Sunday, April 07, 2024

PAKISTAN
Adventures of the famous six

Abbas Nasir 
Published April 7, 2024
DAWH






THE famous six — no less heroic than Enid Blyton’s Famous Five — write a letter which grabs newspaper headlines and becomes the subject of endless hours on ‘TV talk shows’.

When the Supreme Court takes up the letter, even more news is generated. And then the superior court judges start receiving letters with ‘toxic’ powder in them and yet another topic of discussion is born.

If you find what is written above sort of confusing because it tries to squeeze in way too much in just a few lines, welcome to Pakistan where any week or 10-day period, brings with it so much excitement, generating news stories in print, TV discussions and a buzz on (VPN-accessed) social media, that your head starts to spin. It is symptomatic of a systemic collapse.

Before many commentators, friends among them, who have monopolised the moral high ground these days accuse me of trivialising a very serious issue such as that of meddling, interference in, and intimidation of, the judiciary by the country’s security services in order to secure verdicts in line with the latter’s wishes, let me state unequivocally that nobody in their right mind would try to trivialise an issue of such import.

After all, the rule of law and the dispensation of unadulterated justice must remain the basis of any state’s claim to a democratic status for itself. When the six honourable justices of the Islamabad High Court in their letter to the Supreme Judicial Council asked for an institutional discussion on and response to their serious allegations, it was clear that the chief justice would have to tread with caution.

Our judiciary has been at the receiving end of untold pressure since the country’s inception.


Yes, he needed to tread with caution because in such a charged political environment — where what was expected of him by many liberals in the country mirrored the expectations of those who have called liberals ‘scum’ — there would be immense pressure on him. This pressure would have been compounded by so many commentators calling the IHC Six brave, courageous, intrepid, etc.

My opinion does not count or I would have humbly submitted that braver than their letter was their decision to join the judiciary and take oath as honourable justices in the hope of dispensing justice without fear or favour, despite our history and the ugly ground reality.

The truth is, our judiciary has been at the receiving end of untold pressure since the country’s inception, whether by military dictators, civilian governments or hybrid regimes as all those individuals and institutions which often publicly lament intolerance embody the worst forms of it. The judiciary would normally remain one of the few checks on their conduct but has often been found wanting.

If we were a normal state, political parties would have been in the forefront of the struggle to check excesses and denial of fundamental rights. They would be the standard bearers of the rule of law and constitutionalism. They aren’t. The reason is straightforward.

There is very little democratic ethos in our political parties, even among those who have struggled against military dictatorship in the past. Those who find themselves alienated from the establishment today and at the receiving end of its wrath are, to be honest, no different. They’d give their right arm to be back in favour with those who can pave their path back to office.

As for those parties that are in office (I deliberately refrain from using ‘power’) today, the less said the better. They have compromised on their ideologies and their principles, if they had any, in order to be the beneficiaries of the trappings of office, the razzmatazz, with little at their disposal to make a difference to the millions of poor and dispossessed in the country.

As the recent elections to the assemblies and the Upper House have demonstrated, these political parties have also willingly and happily contributed to the disenfranchisement of at least one of the deprived provinces, and in other instances, facilitated the entry into parliament of individuals representing the interests of extra-parliamentary forces.

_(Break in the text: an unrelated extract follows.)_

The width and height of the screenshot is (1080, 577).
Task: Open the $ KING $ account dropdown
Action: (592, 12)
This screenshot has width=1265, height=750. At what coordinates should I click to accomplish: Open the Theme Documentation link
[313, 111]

The letters addressed to several members of the superior judiciary from the unknown Tehreek-i-Namoos Pakistan gratefully did not contain the initially feared anthrax but investigators confirmed the powder was toxic, with some claiming it was arsenic.

The obvious question that needs to be answered is whether the dispatch of letters to the judges on the heels of the letter by the IHC judges and the Supreme Court delving into the matter were a not-so-subtle warning to keep them away from diving deep into the allegation. Or was it an act of opportunism by a third party to capitalise on the existing tension?

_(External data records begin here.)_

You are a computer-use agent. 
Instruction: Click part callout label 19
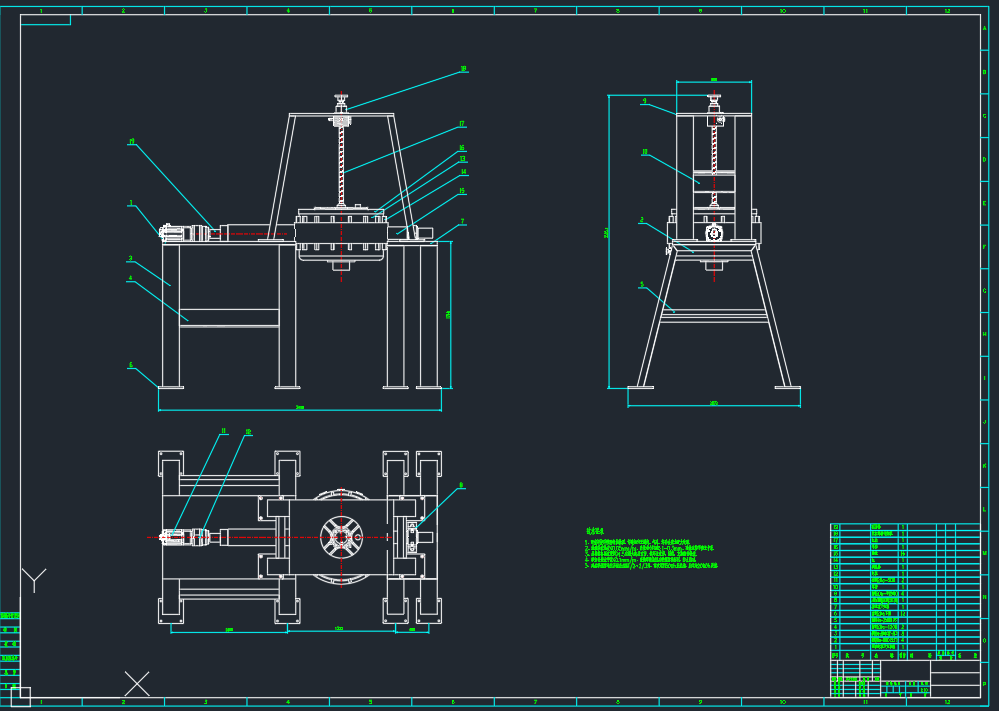click(x=132, y=141)
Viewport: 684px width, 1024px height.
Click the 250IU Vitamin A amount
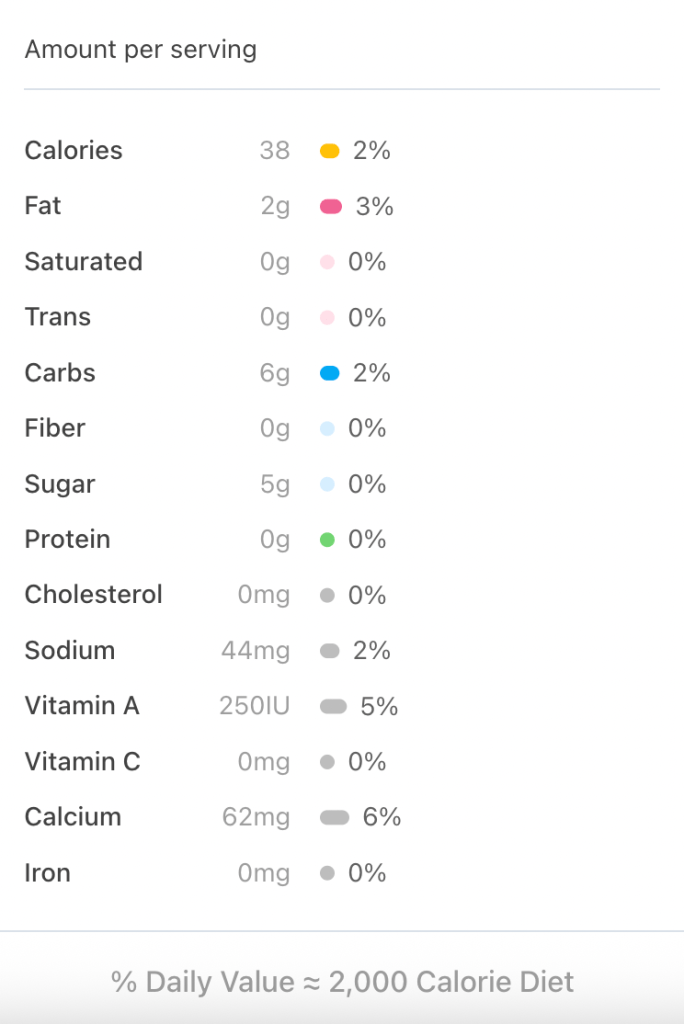pyautogui.click(x=254, y=707)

If you ask me my honest opinion, nothing much will emerge from the investigation into the ‘toxic’ letters and our questions won’t be answered. And if some finding is indeed reached and made public, it is likely to lack credibility. I see a similar fate of the Supreme Court suo motu into the six judges’ letter.

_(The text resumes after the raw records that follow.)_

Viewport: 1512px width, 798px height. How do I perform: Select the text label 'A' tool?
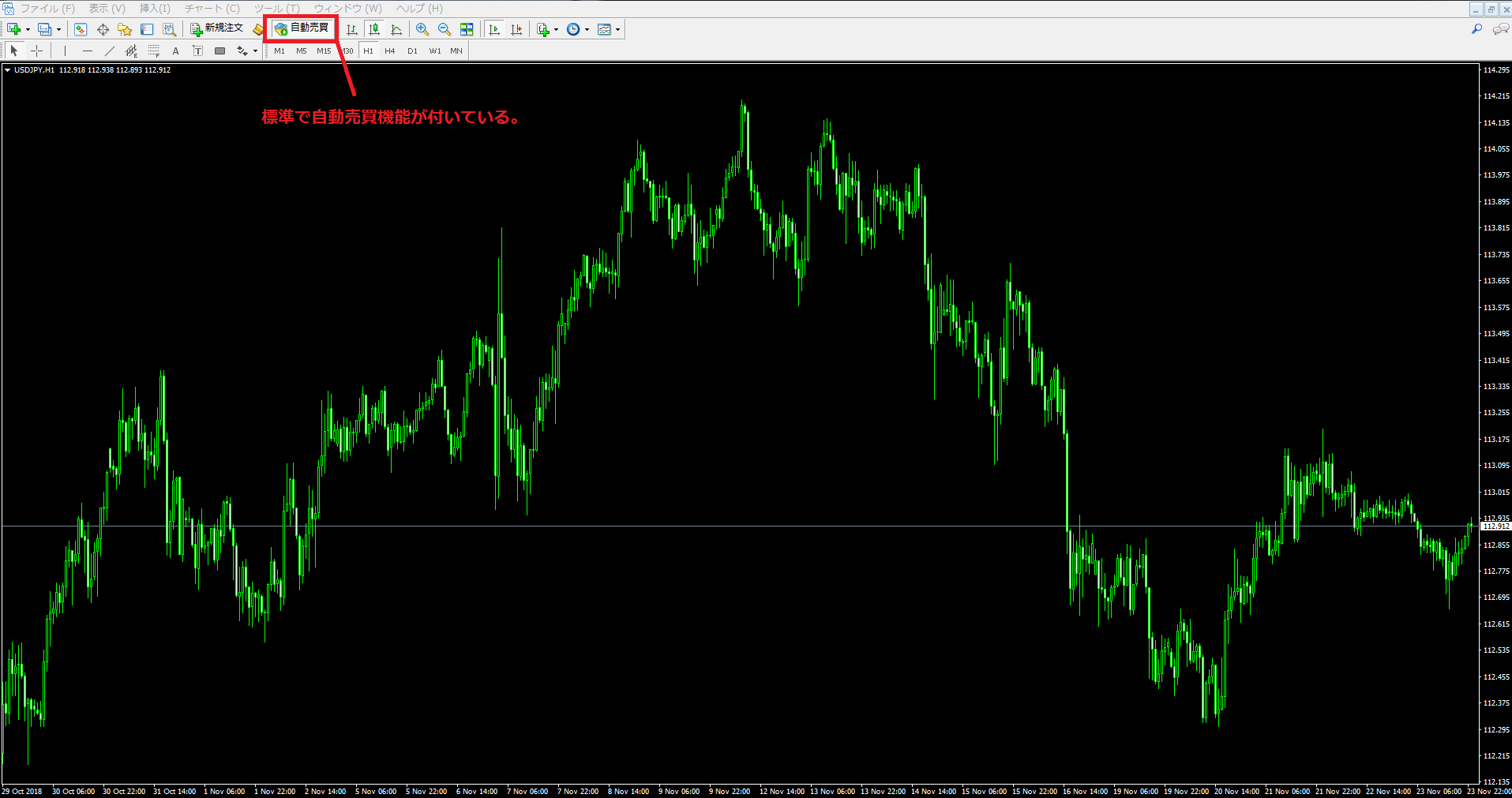[x=175, y=51]
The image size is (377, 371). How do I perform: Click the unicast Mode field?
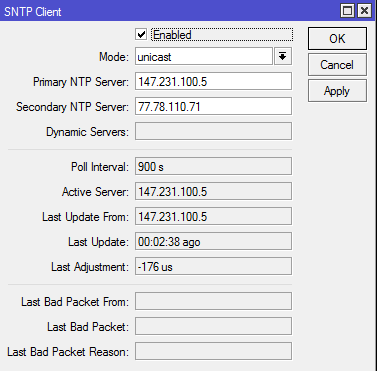204,56
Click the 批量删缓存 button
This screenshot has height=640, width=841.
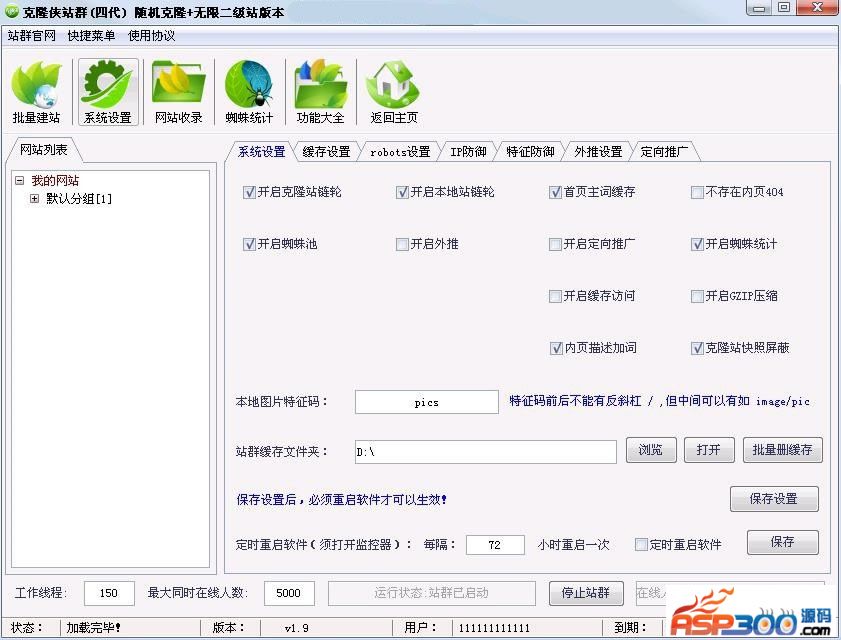[x=782, y=450]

The chief justice has hinted at a full court when the hearing resumes in three weeks, yes three weeks, but even that may not ensure progress or dramatic breakthroughs in terms of the allegations. Instead, all a full court may end up doing is to once again shine a spotlight on the differences of opinion among the honourable members of the bench.

I tend to agree with fellow columnist Arifa Noor who has suggested that perhaps one day there is realisation in the centres of power that the cost of maintaining this status quo is getting too high, the challenges too debilitating.

The IHC letter and other gestures of defiance can be likened to one or two or three cuts from among the thousand that may be needed to bring to an end what is unsustainable. We live in hope.

The writer is a former editor of Dawn.